Jojolion (2011-2021)
Jojolion è l'ottava serie del manga Le bizzarre avventure di Jojo. Giusto per ricapitolare, qui parlai del manga in generale fino alla settima serie, e qui del film live action diretto da Takashi Miike.
Ho scoperto che, a partire dalla settima serie, Steel Ball Run, i capitoli di Jojo hanno iniziato a venire pubblicati su una rivista differente, da Weekly Shonen Jump a Ultra Jump magazine. Mentre la prima rivista era dedicata a un pubblico shōnen, cioè adolescenti (maschi), la seconda è per i seinen, cioè ragazzi (maschi) più grandi che però non possono ancora essere considerati adulti (tendenzialmente perché non hanno un lavoro). Il chè è avvenuto nel momento giusto, perché al termine della serie precedente, Stone Ocean, si verificava uno sconvolgimento temporale, per cui Steel ball run e seguenti sono ambientati in una realtà alternativa rispetto alle serie precedenti. Questo passaggio ha permesso ad Araki di spingere un po' di più sulla complessità delle sue trame (non che diventi Tolstoj).

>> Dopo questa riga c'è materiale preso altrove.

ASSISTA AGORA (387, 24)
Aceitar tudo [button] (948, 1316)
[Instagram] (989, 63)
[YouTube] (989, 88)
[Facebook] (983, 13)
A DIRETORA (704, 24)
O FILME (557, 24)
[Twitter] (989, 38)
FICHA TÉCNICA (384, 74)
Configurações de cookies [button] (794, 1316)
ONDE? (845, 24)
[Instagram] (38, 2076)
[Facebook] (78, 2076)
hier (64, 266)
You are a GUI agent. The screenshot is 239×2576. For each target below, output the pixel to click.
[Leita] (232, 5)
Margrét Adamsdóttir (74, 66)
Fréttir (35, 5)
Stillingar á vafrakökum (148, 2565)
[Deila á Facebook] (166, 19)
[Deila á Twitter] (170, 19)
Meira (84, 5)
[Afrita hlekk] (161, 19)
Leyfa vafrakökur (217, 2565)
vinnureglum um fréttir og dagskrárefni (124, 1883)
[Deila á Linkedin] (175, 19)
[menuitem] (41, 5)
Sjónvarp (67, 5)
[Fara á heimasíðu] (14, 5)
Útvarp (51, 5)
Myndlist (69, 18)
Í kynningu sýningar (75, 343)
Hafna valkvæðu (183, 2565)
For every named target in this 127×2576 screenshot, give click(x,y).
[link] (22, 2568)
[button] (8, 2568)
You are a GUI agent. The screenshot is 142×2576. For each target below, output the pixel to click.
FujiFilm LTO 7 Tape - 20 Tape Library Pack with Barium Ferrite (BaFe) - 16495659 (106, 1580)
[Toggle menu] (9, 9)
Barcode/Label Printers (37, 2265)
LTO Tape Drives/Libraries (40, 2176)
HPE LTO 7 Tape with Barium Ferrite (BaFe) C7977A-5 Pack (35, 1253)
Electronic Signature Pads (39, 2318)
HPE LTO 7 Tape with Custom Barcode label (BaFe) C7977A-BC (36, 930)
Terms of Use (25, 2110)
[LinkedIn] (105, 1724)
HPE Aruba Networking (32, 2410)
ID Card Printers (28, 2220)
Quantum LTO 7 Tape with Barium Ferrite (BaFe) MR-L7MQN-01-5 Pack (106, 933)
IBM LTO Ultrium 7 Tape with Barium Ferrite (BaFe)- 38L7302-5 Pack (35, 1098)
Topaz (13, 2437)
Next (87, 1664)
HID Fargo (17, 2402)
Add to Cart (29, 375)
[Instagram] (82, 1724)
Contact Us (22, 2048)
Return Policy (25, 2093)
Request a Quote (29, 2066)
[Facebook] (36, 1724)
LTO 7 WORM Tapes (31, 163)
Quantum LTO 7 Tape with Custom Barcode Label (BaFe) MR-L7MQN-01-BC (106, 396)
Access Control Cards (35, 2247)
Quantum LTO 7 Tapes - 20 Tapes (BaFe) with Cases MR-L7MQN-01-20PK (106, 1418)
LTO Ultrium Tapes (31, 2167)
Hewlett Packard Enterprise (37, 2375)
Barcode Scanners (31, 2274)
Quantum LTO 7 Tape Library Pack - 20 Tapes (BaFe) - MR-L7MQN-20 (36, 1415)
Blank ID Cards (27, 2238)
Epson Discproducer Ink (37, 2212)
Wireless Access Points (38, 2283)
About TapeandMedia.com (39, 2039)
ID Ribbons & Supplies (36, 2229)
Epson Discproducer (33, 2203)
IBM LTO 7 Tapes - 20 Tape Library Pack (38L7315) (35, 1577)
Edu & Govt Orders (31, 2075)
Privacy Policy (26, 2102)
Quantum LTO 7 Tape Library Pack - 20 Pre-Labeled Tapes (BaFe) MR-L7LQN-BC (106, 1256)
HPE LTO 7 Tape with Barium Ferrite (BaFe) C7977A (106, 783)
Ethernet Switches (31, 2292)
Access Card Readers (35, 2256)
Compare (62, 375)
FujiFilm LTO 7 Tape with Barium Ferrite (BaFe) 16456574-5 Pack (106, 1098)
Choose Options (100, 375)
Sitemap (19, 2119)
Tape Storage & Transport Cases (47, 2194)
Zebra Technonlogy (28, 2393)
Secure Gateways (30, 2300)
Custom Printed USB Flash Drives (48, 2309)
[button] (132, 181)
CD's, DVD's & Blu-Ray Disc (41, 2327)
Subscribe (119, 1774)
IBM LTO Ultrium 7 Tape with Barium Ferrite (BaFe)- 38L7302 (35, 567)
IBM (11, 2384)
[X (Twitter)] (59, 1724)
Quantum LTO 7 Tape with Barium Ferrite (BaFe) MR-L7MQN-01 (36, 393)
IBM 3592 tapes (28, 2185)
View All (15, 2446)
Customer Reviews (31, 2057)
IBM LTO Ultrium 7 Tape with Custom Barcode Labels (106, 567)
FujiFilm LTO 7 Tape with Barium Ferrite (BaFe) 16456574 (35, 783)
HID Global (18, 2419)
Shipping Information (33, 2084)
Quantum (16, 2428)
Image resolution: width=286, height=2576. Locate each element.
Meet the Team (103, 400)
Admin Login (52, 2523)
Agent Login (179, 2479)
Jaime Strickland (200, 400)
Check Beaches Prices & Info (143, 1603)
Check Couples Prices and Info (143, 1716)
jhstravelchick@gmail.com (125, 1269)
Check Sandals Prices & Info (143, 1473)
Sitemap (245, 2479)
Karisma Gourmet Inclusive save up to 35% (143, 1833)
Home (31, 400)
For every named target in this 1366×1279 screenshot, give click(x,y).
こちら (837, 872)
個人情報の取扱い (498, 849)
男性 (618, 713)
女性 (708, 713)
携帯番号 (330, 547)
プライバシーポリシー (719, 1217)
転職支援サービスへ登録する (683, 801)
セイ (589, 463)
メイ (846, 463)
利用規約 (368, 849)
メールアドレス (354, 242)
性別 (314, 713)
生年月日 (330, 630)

Per quanto riguarda il titolo della serie, semplicemente Araki stavolta voleva inserire nel titolo la parola "jojo". Ha scoperto che in greco il suffisso -lion ha significato di vangelo, o parola di Dio. Jojolion, quindi, signifiva all'incirca "Il vangelo di Jojo".
Ma nella serie non c'è alcun riferimento religioso, quindi mi sa che semplicemente all'autore "suonava bene".
Jojolion è nuovamente ambientato a Mōrio-Cho, la stessa cittadina della quarta serie, che rimane la migliore fin'ora. Sono presenti riferimenti a quanto abbiamo visto in precedenza, sia nella quarta serie che nelle altre, ma la continuity non è mai stata il punto forte di Araki, e se aggiungiamo il fatto che siamo in un universo parallelo, i riferimenti alla fine aumentano solo la confusione.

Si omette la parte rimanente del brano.